Paramos una docena de veces mientras bajábamos por el camino de la estación. Nos quedamos tanto tiempo frente a la puerta de casa que el sistema de seguridad nos preguntó si habíamos perdido las llaves.
Cuando nos desvestimos, nos metimos juntos en la cama y se me nubló la vista, pensé que era un efecto secundario de la pasión. Pero cuando se me durmieron los brazos me di cuenta de lo que pasaba.
Me había pasado con los bloqueantes de melatonina, y eso había mermado las reservas de neurotransmisores de la región del hipotálamo donde se controla la capacidad de atención. Había tomado prestado demasiado tiempo y la planicie se derrumbaba.
—No me lo puedo creer —dije afligido—. Lo siento.
—¿El qué?
Todavía mantenía la erección. Me obligué a concentrarme, me estiré y pulsé un botón de la farmacia.
—Dame media hora —dije.
—No. Límite de seguridad…
—Quince minutos —rogué—. Se trata de una emergencia.
—No hay ninguna emergencia —dijo la farmacia después de dudar y consultar el sistema de seguridad—. Estás a salvo en la cama y la casa no sufre ninguna amenaza.
—Despedida, a reciclar.
—¿Ves lo que pasa cuando transgredes los límites naturales? —dijo Gina más divertida que decepcionada—. Espero que grabes esto para ADN basura. —La burla sólo la hacía mil veces más deseable, pero yo ya sufría lapsos de microsueños.
—¿Me perdonas? —dije apesadumbrado—. Quizá mañana podamos…
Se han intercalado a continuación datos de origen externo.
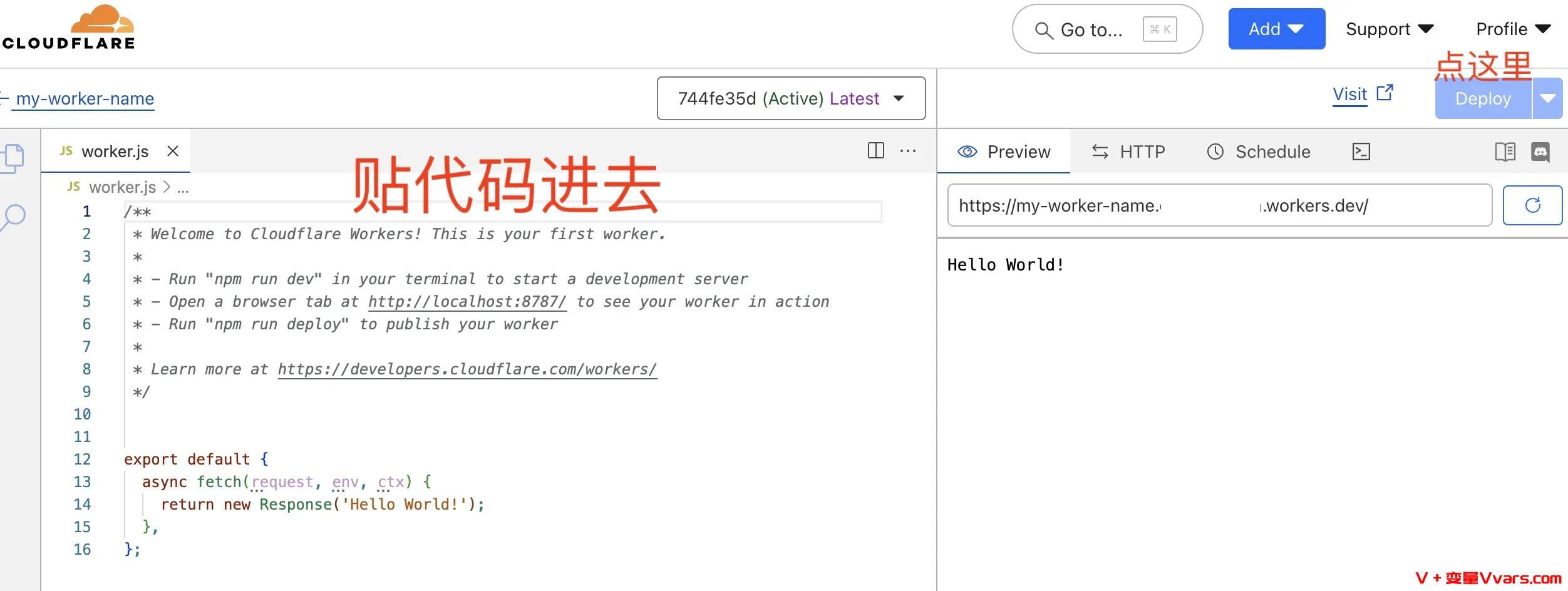Open the Profile menu

(1512, 29)
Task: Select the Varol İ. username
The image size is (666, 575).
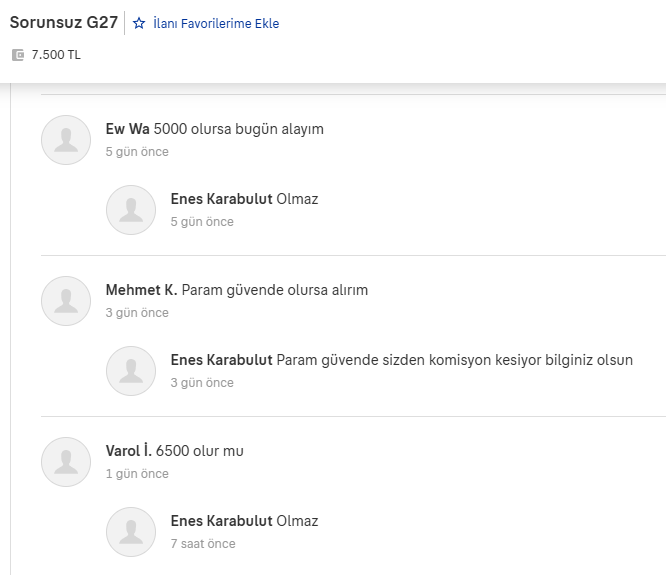Action: tap(128, 451)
—No creo. Mañana te quedarás trabajando hasta la una de la madrugada y no voy a esperarte levantada. —Me cogió por los hombros y me volvió boca arriba, se arrodilló y se puso a horcajadas sobre mi estómago. Protesté un poco. Se inclinó sobre mí y me besó en la boca con ternura—. Vamos. No querrás desperdiciar esta oportunidad única, ¿verdad? —añadió mientras extendía la mano y me tocaba la polla. Noté que respondía a su tacto, pero ya apenas parecía formar parte de mi cuerpo.
—Violadora —murmuré—. Necrófila. —Quise hacer un largo y encendido discurso sobre el sexo y la comunicación, pero Gina parecía dispuesta a refutar mi tesis antes de que pudiera empezar—. Mira que llega a ser oportuno.
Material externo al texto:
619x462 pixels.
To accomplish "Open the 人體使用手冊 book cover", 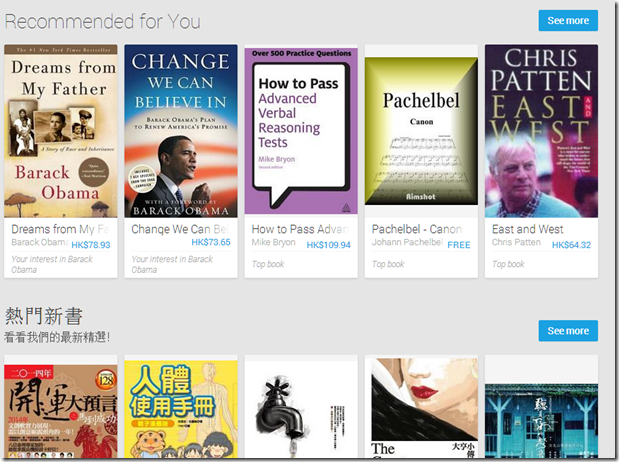I will [181, 409].
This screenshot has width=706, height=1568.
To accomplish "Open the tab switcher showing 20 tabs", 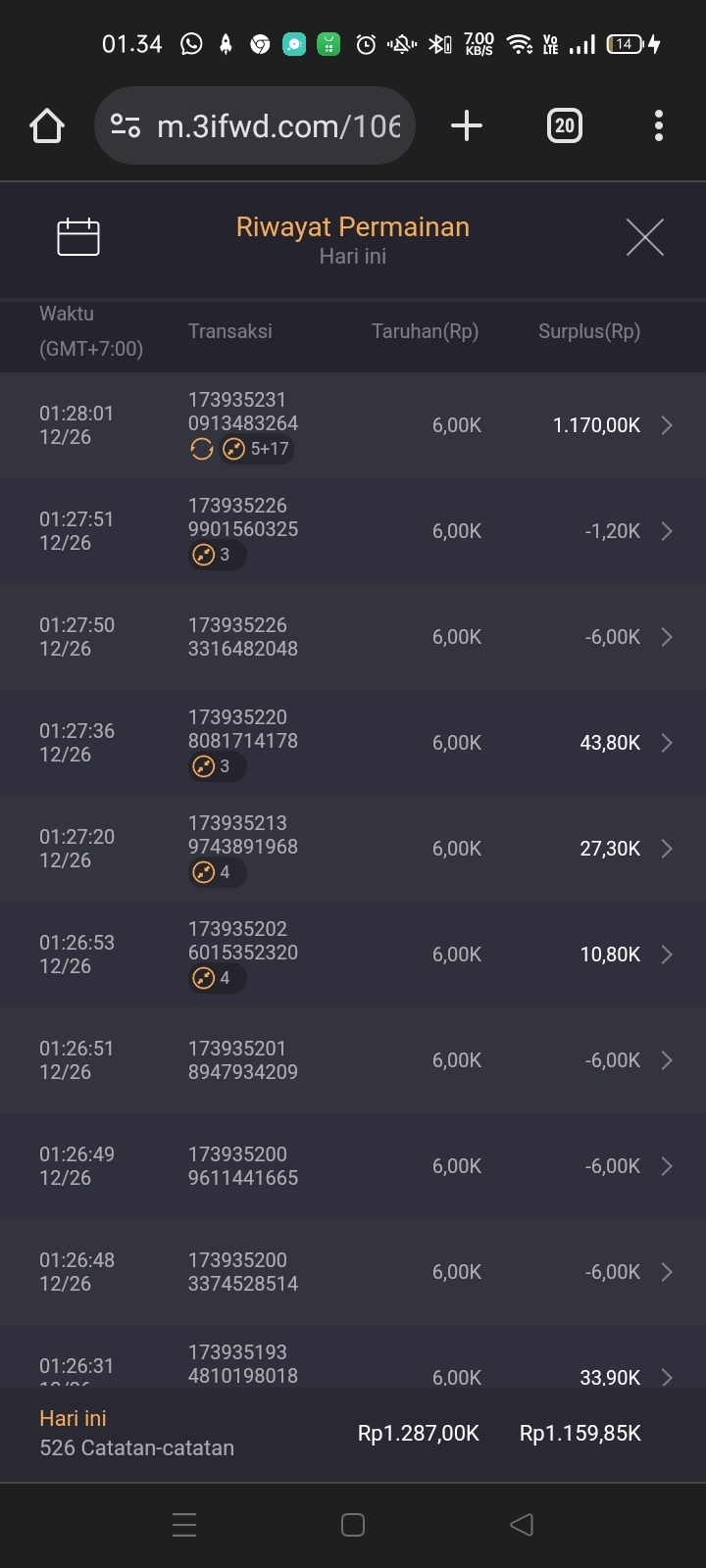I will pyautogui.click(x=564, y=125).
—¿Eso es un sí o un no? —dijo.
—Adelante. —Dejé de intentar abrir los ojos.
Empezó a pasar algo vagamente agradable, pero mis sentidos se desvanecían y mi cuerpo caía dando vueltas en el vacío.
Escuché una voz, a años luz, que me susurraba algo sobre dulces sueños.
Pero me sumergí en la oscuridad sin sentir nada. Y soñé con las silenciosas profundidades del océano.
Soñé que me precipitaba por unas aguas oscuras. Solo.